----- PROVIDED ENTRIES -----

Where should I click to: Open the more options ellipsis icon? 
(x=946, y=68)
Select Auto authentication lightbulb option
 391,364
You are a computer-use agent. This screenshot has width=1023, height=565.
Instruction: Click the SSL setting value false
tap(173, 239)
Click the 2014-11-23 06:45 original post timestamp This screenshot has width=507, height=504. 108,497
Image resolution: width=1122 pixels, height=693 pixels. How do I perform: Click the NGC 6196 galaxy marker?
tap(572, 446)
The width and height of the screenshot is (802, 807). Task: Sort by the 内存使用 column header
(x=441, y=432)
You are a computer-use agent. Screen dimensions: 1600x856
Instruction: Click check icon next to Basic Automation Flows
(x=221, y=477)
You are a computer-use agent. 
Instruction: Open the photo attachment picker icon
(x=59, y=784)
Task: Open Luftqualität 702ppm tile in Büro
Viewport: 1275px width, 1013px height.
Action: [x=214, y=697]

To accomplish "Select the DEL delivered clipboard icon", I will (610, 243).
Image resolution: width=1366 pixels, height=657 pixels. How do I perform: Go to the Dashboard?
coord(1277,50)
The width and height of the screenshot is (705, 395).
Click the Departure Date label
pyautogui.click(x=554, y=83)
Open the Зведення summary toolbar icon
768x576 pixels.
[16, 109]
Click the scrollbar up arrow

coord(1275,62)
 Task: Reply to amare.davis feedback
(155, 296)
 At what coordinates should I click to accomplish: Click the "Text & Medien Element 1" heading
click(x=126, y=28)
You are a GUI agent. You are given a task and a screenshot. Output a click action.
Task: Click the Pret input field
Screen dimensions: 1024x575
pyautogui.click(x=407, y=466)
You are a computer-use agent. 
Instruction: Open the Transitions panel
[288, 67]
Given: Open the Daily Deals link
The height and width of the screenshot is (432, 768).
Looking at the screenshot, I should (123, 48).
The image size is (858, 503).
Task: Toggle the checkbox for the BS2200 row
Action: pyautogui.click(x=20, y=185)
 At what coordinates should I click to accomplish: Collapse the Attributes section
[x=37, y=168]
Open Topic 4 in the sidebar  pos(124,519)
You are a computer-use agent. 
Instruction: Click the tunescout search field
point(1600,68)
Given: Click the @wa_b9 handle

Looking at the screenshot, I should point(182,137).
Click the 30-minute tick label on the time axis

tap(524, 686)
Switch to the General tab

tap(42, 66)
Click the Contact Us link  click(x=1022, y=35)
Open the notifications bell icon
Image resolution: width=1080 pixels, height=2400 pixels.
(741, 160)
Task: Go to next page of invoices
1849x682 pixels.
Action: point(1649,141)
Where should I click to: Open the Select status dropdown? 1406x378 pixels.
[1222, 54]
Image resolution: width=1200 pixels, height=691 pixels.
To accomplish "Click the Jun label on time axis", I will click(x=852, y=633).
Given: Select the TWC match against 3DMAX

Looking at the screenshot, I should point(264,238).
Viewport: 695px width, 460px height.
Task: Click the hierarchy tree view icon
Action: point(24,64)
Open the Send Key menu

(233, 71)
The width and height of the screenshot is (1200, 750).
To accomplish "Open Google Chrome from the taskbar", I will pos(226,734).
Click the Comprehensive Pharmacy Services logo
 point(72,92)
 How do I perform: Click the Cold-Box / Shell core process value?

-----

All lines above from the one with "Instruction: Click the SSL" to the one with "Task: Open Luftqualität 702ppm tile in Büro", inclusive, should be copied exactly, and no other lines.

- **WRITTEN RESPONSE**
Instruction: Click the SSL setting value false
tap(173, 239)
Click the 2014-11-23 06:45 original post timestamp This screenshot has width=507, height=504. 108,497
Image resolution: width=1122 pixels, height=693 pixels. How do I perform: Click the NGC 6196 galaxy marker?
tap(572, 446)
The width and height of the screenshot is (802, 807). Task: Sort by the 内存使用 column header
(x=441, y=432)
You are a computer-use agent. Screen dimensions: 1600x856
Instruction: Click check icon next to Basic Automation Flows
(x=221, y=477)
You are a computer-use agent. 
Instruction: Open the photo attachment picker icon
(x=59, y=784)
Task: Open Luftqualität 702ppm tile in Büro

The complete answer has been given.